La Cour des comptes a procédé à l’évaluation du dispositif de contrôle de la sécurité des navires dans le cadre de sa mission d’évaluation des politiques publiques. Le travail mené a eu pour objectif de « mesurer les performances et d’apprécier l’efficacité et la pertinence du dispositif public de contrôle de la sécurité des navires au regard des deux missions de l’État » dans ce domaine, indique la Cour dans un rapport publié le 5 décembre. La première mission est conduite au titre de l’État du pavillon à l’égard des navires battant pavillon national et soumis au droit français. Les contrôles s’exercent sur une flotte d’environ 18 200 navires dont 5 400 se livrent à des activités commerciales et 12 800 à des activités de pêche et de conchyliculture en métropole et outre-mer. La compétence de l’État du pavillon repose sur la convention des Nations Unies de 1959 sur la haute mer. La seconde mission est accomplie au titre de l’État du port à l’égard des navires étrangers faisant escale en France. Ces derniers représentent environ 6 000 navires par an, soit 15 000 à 16 000 escales annuelles. Les contrôles réalisés au titre de l’État du port relèvent du Mémorandum d’entente de Paris (MOU) signé en 1982 et aussi des directives européennes, notamment les paquets Erika. « Le dispositif de contrôle de la sécurité des navires est entièrement sous la responsabilité de la direction des Affaires maritimes, dépendant de la direction des infrastructures, des transports et de la mer, placée sous l’autorité du ministre délégué chargé des Transports, de la mer et de la pêche », rappelle la Cour.

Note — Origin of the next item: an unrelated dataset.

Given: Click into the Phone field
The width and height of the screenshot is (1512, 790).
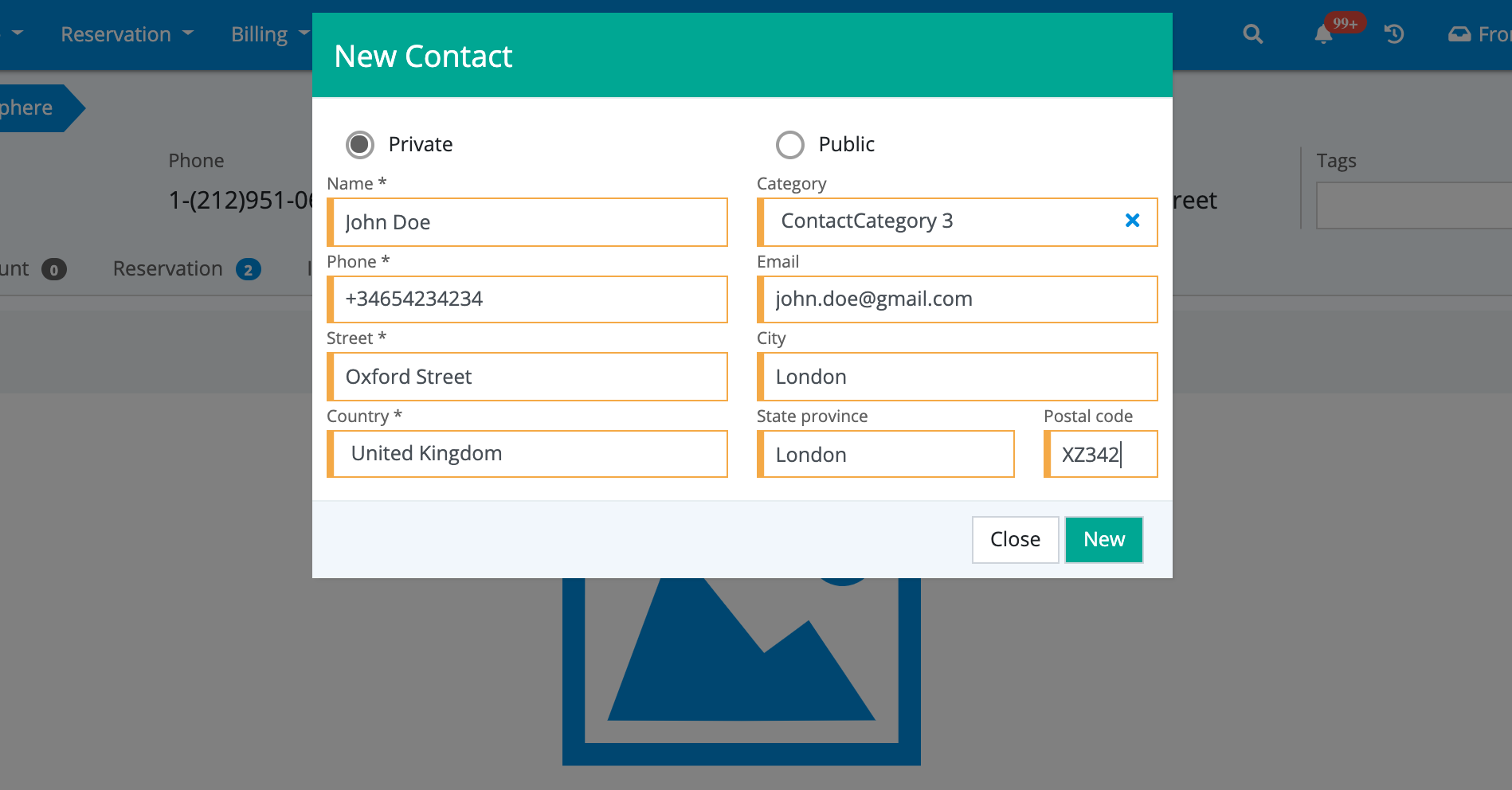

Une profonde réforme est nécessaire
Le constat de la Cour des comptes à l’issue de son enquête est sans appel. « Le dispositif public, mis en place pour les contrôles de l’État du pavillon, produit des résultats de qualité inégale. En matière de contrôles d’État du port, le dispositif ne parvient pas à atteindre les objectifs qui lui sont fixés. » Et la Cour de conclure que « le dispositif existant n’est plus adapté aux priorités de la sécurité maritime de la France. » Selon le rapport, le dispositif français de contrôle de la sécurité des navires, conçu à l’origine pour les contrôles de l’État du pavillon et armé principalement par d’anciens navigants, s’est développé en dix ans en réponse à l’urgence résultant des sinistres de l’Erika et du Prestige, sans anticipation ni ligne directrice. Il souffre aujourd’hui d’une situation relativement figée et difficile en termes de gestion des ressources humaines dans laquelle sont associés des personnels à statuts différents mais appelés à l’exercice de missions similaires au sein d’un même ensemble. La récente réorganisation territoriale des services de l’État qui sépare des services traditionnellement placés dans la même chaîne hiérarchique et qui œuvre de façon proche et complémentaire à la sécurité des navires et des équipages, porte aussi atteinte à l’unité et à l’efficacité du système, souligne le rapport. Les performances insuffisantes du dispositif mettent donc en cause la pertinence de son organisation. Aussi, la Cour appelle à « une profonde réforme et à une réorganisation du système de contrôle de la sécurité des navires et de leurs équipages à moyens constants vu le contexte de grandes tensions budgétaires. » Pour cela, le rapport présente six recommandations:
– Améliorer le pilotage stratégique de la politique de sécurité des navires sous pavillon français.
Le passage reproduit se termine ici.